Jamie Bamber: I think unfortunately a lot of science fiction goes for the lowest common denominator. It goes for the base elements. I do agree that good science fiction is often too easily dismissed. Often times because there is a goofy element to science fiction, it can be lumped in with that and dismissed. I think there are great science fiction writers out there and it would be nice to see more of it on TV. I think TV itself has departed from the Battlestar model and gone to the easy to please, sort of action based science fiction stuff which doesn’t really challenge. Battlestar was a revelation for me, when I realized how serious Ron Moore was about it gradually with every episode that came in, it just became more exciting. I don’t think I had anticipated that it would have that depth of relevance politically, socially, religiously and philosophically. Good science fiction has always done that and it would be nice to see some more of it on TV.
TVWise: You also had a great run on Law & Order: UK. What does it feel like being part of that legendary franchise?
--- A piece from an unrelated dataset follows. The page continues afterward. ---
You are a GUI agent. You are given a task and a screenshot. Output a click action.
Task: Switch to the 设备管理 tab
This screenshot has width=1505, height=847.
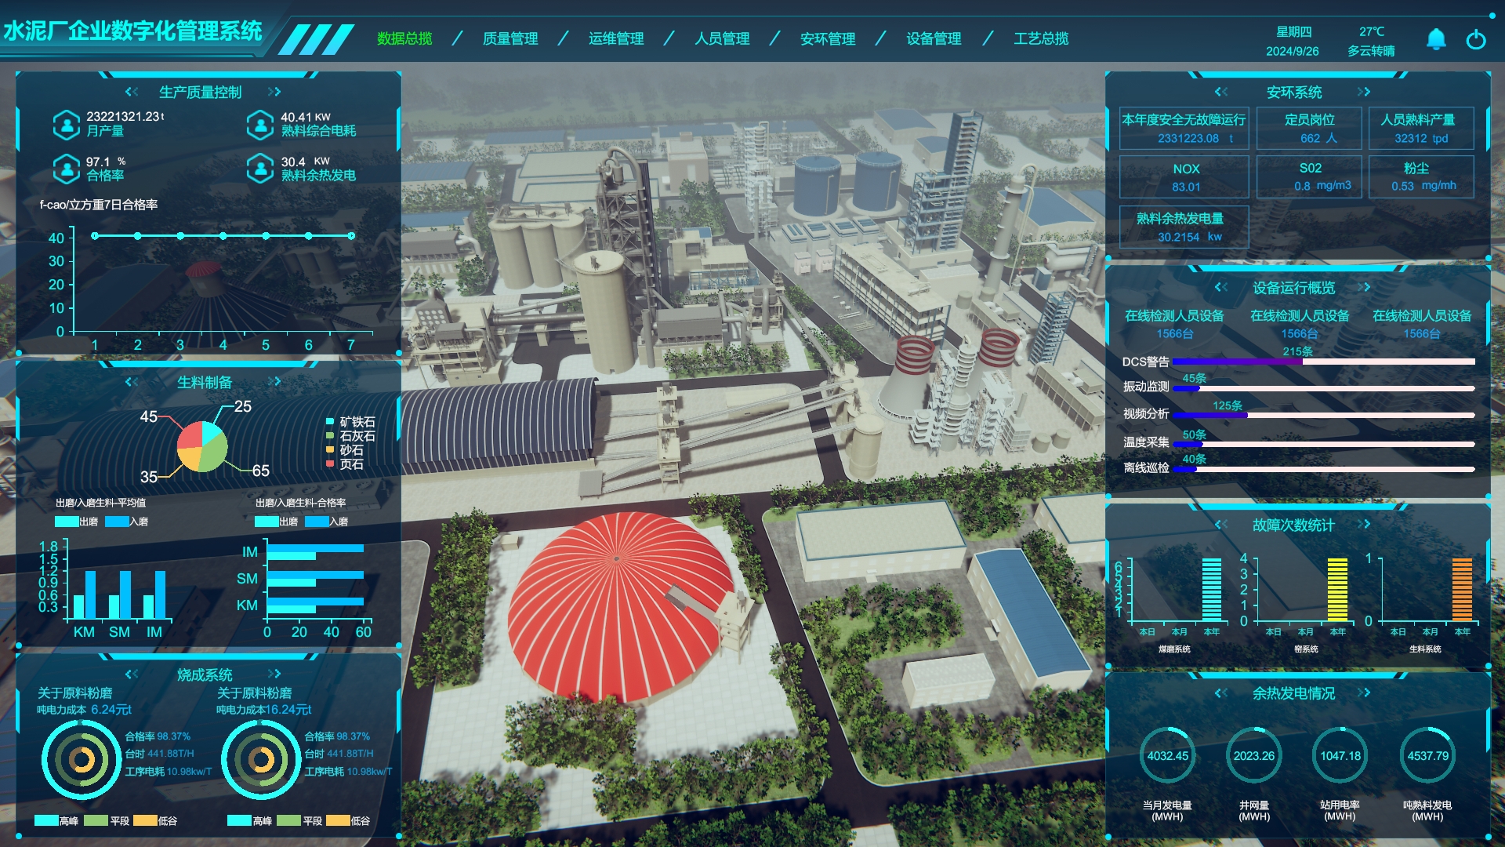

Jamie Bamber: It was really wonderful. For me, what made it wonderful was going back to my hometown and making the version that is based in London. That felt very empowering for British television and it was lovely for me personally after spending almost 6 years on the West Coast to get back home and do something for mainstream British TV. I think it’s the first time and only time actually that we have remade an American product for ourselves back in the UK. It’s great to know that show is being shown all over the world. The UK version is still going, so we are probably the last one I think still out there. I am very proud to have been involved with that series.
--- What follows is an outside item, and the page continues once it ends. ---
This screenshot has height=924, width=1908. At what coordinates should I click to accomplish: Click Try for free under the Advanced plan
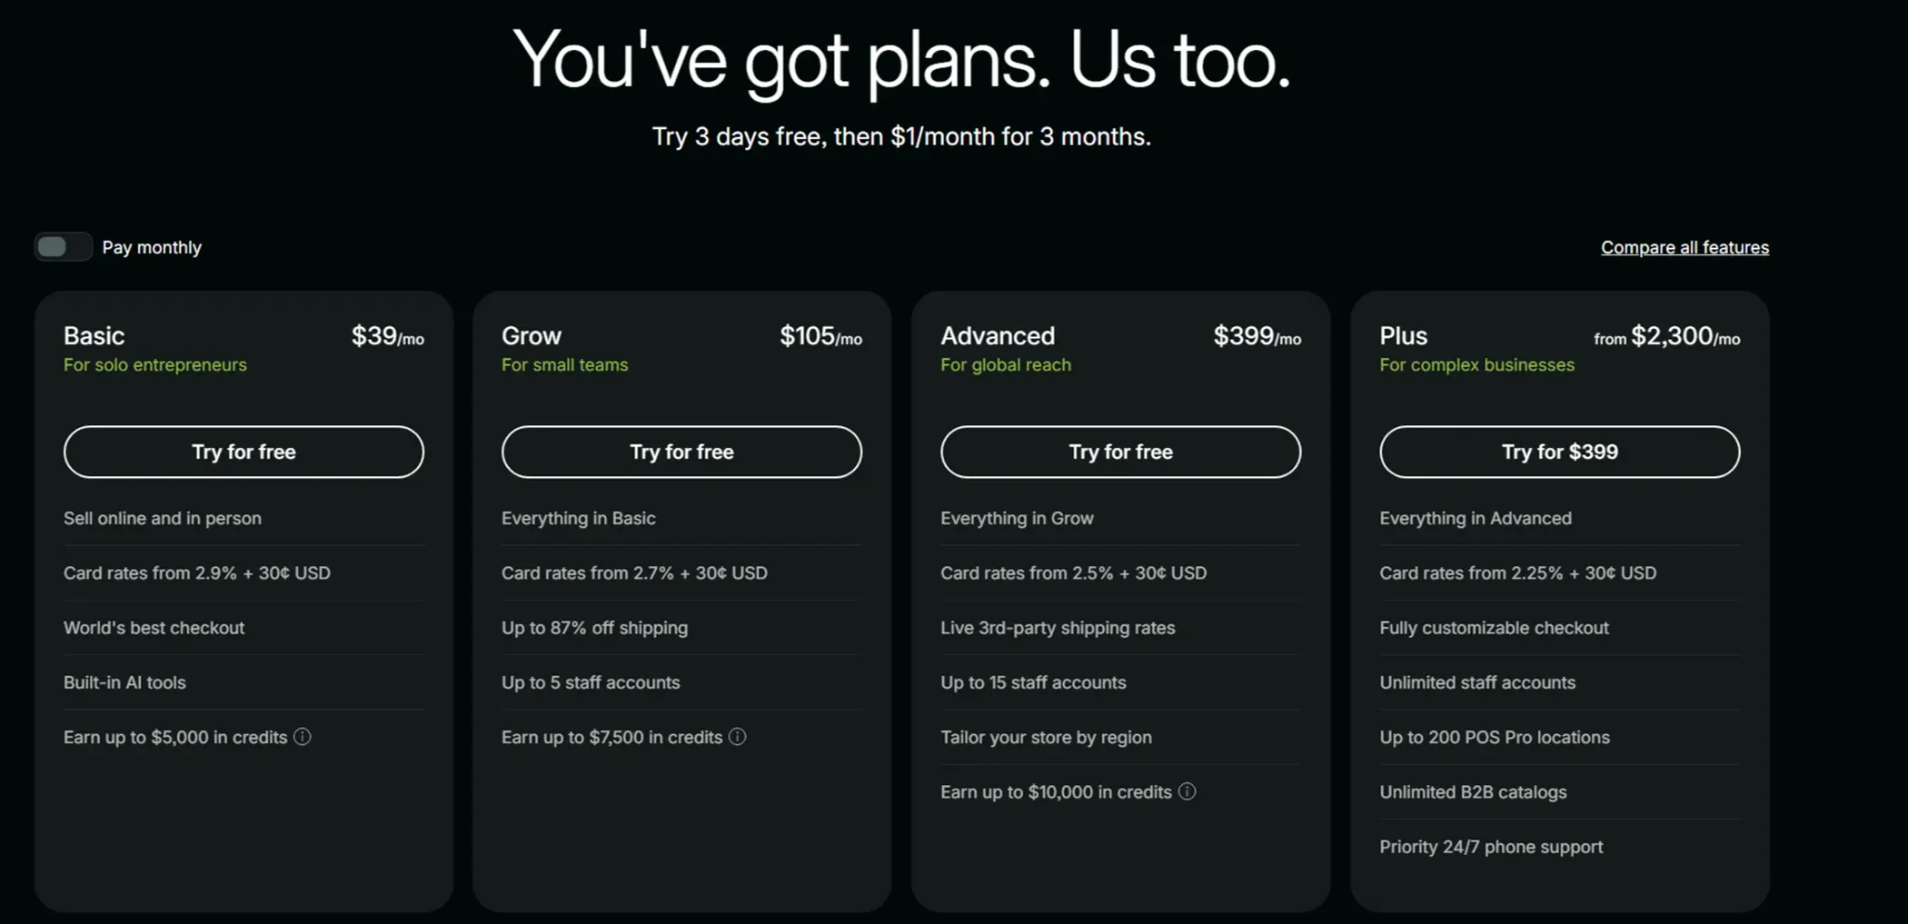tap(1120, 452)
TVWise: Is there a role or a project that you haven’t done that you would like to do?
Jamie Bamber: I came at this from the angle of doing theater and that was really my focus. I’ve neglected that for a long time. I’ve always enjoyed the classics and I suppose the classics are the things that never go away. I would really like to attack a couple more of them. For me, to appear on Broadway or in the West End or do a new play that people would sit up and take notice, I think that would be something very special. So no, there is no specific role that I am desperately trying to get off the ground right now, but I would love to do a play in the near future because I haven’t done one in about 8 years.
TVWise: Any upcoming projects you can talk about?
Jamie Bamber: I have a movie coming out in the US on March 21st called John Doe: Vigilante, which is an Australian film that I shot a couple of years ago in Melbourne. I’m really proud of it. It’s a little film but it has a good sized release in the US. I hope people do go out and see the film. It’s different from anything else I’ve done before; it’s a pretty scary, cautionary tale about the mix of the media and personal justice. It’s pretty dark, but it was a script that I read and felt absolutely whacked around the head by. It made me assume positions that I don’t assume in terms of my outlook and the way I look at justice and the way I look at the role of the individual within the justice system. I was shocked by it and thought it was a really challenging piece. So, I am excited to see how that does.
Jamie Bamber stars in Sky1’s new original drama series The Smoke, which premieres tonight (February 20th) at 9pm.